§ Data records
------------------------------------------------------------

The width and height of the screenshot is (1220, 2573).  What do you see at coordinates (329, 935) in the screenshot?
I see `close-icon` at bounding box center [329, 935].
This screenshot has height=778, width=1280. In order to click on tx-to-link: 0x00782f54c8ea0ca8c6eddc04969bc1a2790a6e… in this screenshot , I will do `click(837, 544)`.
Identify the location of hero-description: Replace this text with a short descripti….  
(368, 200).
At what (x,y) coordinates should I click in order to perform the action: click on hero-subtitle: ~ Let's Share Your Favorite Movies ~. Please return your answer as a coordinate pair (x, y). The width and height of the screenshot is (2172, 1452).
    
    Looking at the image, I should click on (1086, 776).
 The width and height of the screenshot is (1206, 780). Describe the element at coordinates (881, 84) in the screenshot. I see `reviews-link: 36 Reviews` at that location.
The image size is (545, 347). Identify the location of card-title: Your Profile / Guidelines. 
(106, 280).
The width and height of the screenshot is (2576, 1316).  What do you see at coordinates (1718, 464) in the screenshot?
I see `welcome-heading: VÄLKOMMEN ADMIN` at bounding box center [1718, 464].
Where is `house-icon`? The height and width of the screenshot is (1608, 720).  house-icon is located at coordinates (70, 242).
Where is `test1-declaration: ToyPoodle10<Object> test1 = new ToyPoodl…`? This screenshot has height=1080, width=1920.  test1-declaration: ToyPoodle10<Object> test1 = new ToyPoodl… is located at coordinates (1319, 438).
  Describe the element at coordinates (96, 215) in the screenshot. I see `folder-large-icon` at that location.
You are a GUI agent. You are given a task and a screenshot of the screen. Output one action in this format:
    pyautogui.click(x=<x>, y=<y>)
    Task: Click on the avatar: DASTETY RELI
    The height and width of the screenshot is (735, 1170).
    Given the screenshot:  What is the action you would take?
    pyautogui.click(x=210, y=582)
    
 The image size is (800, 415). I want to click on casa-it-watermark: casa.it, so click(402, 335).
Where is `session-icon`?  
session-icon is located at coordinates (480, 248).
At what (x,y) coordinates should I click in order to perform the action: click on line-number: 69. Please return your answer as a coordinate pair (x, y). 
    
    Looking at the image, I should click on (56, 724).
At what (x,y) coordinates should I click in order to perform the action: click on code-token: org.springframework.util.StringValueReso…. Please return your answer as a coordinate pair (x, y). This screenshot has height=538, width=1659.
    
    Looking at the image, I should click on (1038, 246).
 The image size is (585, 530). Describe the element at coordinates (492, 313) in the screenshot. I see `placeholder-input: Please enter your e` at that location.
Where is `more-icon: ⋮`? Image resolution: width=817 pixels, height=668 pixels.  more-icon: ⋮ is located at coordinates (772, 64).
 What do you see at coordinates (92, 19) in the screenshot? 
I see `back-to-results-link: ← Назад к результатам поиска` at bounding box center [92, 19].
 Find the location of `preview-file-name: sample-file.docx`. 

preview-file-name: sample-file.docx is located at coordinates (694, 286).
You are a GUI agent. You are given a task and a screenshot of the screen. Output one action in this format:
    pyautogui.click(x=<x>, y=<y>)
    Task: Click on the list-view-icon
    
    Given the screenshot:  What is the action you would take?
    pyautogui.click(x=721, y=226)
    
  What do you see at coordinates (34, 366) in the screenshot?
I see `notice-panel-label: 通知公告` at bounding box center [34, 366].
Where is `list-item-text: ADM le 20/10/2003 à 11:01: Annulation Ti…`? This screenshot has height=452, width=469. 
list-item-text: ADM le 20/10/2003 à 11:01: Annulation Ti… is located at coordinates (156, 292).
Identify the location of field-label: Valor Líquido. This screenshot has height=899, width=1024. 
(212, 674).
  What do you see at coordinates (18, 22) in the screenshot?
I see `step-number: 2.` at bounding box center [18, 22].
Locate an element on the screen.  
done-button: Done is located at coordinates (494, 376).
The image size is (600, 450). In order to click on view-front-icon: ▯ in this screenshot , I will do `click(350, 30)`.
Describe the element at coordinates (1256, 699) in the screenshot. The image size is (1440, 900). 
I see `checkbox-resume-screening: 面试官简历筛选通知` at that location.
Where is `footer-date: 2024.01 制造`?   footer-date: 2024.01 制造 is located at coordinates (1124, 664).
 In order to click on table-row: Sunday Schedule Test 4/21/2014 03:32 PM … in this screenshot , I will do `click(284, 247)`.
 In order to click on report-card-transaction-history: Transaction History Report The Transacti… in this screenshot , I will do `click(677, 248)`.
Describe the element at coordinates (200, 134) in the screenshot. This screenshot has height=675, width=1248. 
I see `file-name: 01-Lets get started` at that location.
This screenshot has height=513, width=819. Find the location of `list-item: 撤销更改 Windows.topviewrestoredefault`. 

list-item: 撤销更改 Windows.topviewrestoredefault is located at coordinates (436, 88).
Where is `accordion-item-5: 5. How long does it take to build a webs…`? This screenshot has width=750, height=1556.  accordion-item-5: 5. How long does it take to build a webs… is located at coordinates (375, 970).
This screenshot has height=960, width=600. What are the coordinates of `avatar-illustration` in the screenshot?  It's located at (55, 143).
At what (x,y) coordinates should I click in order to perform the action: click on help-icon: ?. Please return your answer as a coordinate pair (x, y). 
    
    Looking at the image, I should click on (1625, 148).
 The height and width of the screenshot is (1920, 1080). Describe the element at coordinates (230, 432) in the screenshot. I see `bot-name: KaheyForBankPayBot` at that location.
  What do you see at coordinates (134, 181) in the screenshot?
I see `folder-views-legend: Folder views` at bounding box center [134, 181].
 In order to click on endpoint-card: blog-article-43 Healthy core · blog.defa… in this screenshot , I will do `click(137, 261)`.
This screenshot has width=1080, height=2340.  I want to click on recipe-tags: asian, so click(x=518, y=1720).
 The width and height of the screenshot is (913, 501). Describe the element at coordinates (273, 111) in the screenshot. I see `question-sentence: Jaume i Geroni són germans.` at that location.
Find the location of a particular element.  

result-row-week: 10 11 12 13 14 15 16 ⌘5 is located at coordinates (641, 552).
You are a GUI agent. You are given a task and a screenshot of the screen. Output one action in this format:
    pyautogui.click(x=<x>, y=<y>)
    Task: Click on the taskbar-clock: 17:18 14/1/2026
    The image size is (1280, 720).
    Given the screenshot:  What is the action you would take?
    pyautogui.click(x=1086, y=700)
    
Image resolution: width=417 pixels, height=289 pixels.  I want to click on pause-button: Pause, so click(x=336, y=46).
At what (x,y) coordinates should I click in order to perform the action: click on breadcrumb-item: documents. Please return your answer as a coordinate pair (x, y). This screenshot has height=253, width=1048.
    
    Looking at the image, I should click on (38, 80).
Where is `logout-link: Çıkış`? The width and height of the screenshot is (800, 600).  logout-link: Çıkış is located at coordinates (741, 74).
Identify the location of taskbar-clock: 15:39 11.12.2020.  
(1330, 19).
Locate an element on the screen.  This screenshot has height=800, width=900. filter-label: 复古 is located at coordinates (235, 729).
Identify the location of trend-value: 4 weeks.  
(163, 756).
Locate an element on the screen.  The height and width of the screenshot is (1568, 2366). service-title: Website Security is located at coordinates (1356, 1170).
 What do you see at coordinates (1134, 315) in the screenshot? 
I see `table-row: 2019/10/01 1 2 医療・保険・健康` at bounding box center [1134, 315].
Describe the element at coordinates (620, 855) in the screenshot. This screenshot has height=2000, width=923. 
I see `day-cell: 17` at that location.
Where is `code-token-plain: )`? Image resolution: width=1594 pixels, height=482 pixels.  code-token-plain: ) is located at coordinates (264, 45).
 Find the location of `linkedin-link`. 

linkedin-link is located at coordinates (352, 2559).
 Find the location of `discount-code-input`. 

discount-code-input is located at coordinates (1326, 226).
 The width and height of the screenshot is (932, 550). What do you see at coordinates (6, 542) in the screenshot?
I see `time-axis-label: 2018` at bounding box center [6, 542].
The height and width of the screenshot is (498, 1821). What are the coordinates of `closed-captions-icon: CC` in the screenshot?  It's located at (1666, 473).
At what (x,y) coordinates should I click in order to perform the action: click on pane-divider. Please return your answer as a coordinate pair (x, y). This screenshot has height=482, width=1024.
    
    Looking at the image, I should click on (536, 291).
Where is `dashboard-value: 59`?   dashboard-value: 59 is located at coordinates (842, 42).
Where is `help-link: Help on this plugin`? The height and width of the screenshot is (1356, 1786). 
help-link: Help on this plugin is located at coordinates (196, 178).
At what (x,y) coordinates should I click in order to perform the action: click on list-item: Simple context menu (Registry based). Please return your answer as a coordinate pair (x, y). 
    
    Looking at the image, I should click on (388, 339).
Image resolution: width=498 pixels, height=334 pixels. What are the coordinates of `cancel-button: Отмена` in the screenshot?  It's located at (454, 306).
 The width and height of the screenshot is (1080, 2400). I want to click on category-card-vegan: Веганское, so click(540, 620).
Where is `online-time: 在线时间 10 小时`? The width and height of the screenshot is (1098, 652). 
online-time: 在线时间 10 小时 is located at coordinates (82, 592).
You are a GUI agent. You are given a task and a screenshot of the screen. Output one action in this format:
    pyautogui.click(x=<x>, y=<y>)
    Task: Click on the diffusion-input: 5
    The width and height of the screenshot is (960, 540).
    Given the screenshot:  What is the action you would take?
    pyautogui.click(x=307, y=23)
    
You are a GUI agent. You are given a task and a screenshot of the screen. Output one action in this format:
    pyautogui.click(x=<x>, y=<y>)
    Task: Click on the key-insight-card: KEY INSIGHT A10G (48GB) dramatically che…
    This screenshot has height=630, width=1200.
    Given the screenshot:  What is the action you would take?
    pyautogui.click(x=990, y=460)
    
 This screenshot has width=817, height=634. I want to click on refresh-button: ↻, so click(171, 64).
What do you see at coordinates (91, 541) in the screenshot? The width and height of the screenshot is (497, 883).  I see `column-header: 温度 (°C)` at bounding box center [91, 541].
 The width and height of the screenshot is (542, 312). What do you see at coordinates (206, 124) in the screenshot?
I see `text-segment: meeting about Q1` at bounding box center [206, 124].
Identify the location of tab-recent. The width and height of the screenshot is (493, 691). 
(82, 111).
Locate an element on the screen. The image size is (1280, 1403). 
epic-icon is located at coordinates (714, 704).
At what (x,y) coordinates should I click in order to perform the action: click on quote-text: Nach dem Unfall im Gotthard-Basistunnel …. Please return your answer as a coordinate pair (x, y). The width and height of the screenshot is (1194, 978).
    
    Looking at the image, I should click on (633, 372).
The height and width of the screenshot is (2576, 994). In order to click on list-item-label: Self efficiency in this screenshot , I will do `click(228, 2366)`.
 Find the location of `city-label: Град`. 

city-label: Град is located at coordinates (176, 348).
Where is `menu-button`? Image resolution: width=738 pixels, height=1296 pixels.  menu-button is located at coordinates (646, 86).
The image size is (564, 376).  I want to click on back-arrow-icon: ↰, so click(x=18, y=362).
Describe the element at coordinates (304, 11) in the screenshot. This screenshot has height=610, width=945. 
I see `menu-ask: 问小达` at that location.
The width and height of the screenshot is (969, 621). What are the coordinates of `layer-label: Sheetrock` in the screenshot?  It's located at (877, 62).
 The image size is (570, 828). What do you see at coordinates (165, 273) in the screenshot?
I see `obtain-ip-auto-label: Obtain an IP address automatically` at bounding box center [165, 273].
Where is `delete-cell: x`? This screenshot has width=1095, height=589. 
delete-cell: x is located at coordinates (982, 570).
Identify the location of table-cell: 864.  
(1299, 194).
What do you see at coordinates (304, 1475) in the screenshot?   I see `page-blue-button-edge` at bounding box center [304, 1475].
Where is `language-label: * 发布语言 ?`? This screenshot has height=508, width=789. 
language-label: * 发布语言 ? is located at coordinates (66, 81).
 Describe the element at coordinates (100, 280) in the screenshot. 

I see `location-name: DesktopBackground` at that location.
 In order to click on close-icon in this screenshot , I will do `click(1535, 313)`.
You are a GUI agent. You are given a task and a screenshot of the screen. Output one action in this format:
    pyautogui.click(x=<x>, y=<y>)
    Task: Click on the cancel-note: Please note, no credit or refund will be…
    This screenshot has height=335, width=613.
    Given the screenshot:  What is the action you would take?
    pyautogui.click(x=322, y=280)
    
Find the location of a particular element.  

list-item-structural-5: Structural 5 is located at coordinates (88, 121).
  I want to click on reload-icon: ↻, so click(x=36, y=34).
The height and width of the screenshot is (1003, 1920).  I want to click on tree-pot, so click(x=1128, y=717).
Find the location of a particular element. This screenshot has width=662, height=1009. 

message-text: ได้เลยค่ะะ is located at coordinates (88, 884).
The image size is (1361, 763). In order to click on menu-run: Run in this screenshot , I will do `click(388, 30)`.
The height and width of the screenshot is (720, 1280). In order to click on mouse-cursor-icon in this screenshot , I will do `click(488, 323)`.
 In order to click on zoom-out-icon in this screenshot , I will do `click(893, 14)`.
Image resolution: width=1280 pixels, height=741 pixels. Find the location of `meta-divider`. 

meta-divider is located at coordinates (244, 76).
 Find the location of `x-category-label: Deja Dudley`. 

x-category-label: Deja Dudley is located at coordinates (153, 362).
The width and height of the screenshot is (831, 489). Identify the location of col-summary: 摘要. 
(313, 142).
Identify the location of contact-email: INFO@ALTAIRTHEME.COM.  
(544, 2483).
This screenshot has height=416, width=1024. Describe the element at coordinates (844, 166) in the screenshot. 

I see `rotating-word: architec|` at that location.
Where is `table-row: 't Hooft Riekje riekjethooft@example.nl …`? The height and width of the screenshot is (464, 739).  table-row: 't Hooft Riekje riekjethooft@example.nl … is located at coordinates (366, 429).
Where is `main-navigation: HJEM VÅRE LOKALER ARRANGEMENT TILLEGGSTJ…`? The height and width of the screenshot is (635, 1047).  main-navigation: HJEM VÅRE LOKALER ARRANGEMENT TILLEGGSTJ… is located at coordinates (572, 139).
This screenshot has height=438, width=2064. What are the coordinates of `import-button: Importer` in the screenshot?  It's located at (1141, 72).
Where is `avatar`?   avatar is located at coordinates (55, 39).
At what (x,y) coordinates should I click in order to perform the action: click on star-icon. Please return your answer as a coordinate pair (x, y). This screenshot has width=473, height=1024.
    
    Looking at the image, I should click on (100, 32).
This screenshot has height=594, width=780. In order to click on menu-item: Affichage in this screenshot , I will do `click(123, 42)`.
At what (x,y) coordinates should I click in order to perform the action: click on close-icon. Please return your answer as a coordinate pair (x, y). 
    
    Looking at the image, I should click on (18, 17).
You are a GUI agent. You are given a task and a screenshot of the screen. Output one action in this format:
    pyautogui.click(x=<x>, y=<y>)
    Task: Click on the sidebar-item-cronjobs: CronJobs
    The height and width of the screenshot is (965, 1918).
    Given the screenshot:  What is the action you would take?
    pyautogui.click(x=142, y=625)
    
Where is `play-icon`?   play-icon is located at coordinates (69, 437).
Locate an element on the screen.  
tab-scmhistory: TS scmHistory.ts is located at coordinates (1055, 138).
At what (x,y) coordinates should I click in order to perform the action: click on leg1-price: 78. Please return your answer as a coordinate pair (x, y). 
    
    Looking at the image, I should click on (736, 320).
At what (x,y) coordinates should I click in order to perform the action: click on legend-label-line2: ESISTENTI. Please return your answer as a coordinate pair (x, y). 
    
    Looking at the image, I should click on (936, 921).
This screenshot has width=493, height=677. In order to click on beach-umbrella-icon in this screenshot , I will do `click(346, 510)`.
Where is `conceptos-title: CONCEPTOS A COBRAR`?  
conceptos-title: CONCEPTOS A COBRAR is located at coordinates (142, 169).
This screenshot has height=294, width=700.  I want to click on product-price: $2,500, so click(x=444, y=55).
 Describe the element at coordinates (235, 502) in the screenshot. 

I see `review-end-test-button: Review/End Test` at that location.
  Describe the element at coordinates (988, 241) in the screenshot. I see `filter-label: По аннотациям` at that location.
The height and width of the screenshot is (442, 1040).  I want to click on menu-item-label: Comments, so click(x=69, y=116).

------------------------------------------------------------

§ Assignment
Output the lines from the one containing "In order to click on close-icon" to the one containing "(544, 2483).", inclusive, reproducing each character for character.

§ Task output
 In order to click on close-icon in this screenshot , I will do `click(1535, 313)`.
You are a GUI agent. You are given a task and a screenshot of the screen. Output one action in this format:
    pyautogui.click(x=<x>, y=<y>)
    Task: Click on the cancel-note: Please note, no credit or refund will be…
    This screenshot has height=335, width=613.
    Given the screenshot:  What is the action you would take?
    pyautogui.click(x=322, y=280)
    
Find the location of a particular element.  

list-item-structural-5: Structural 5 is located at coordinates (88, 121).
  I want to click on reload-icon: ↻, so click(x=36, y=34).
The height and width of the screenshot is (1003, 1920).  I want to click on tree-pot, so click(x=1128, y=717).
Find the location of a particular element. This screenshot has width=662, height=1009. 

message-text: ได้เลยค่ะะ is located at coordinates (88, 884).
The image size is (1361, 763). In order to click on menu-run: Run in this screenshot , I will do `click(388, 30)`.
The height and width of the screenshot is (720, 1280). In order to click on mouse-cursor-icon in this screenshot , I will do `click(488, 323)`.
 In order to click on zoom-out-icon in this screenshot , I will do `click(893, 14)`.
Image resolution: width=1280 pixels, height=741 pixels. Find the location of `meta-divider`. 

meta-divider is located at coordinates (244, 76).
 Find the location of `x-category-label: Deja Dudley`. 

x-category-label: Deja Dudley is located at coordinates (153, 362).
The width and height of the screenshot is (831, 489). Identify the location of col-summary: 摘要. 
(313, 142).
Identify the location of contact-email: INFO@ALTAIRTHEME.COM.  
(544, 2483).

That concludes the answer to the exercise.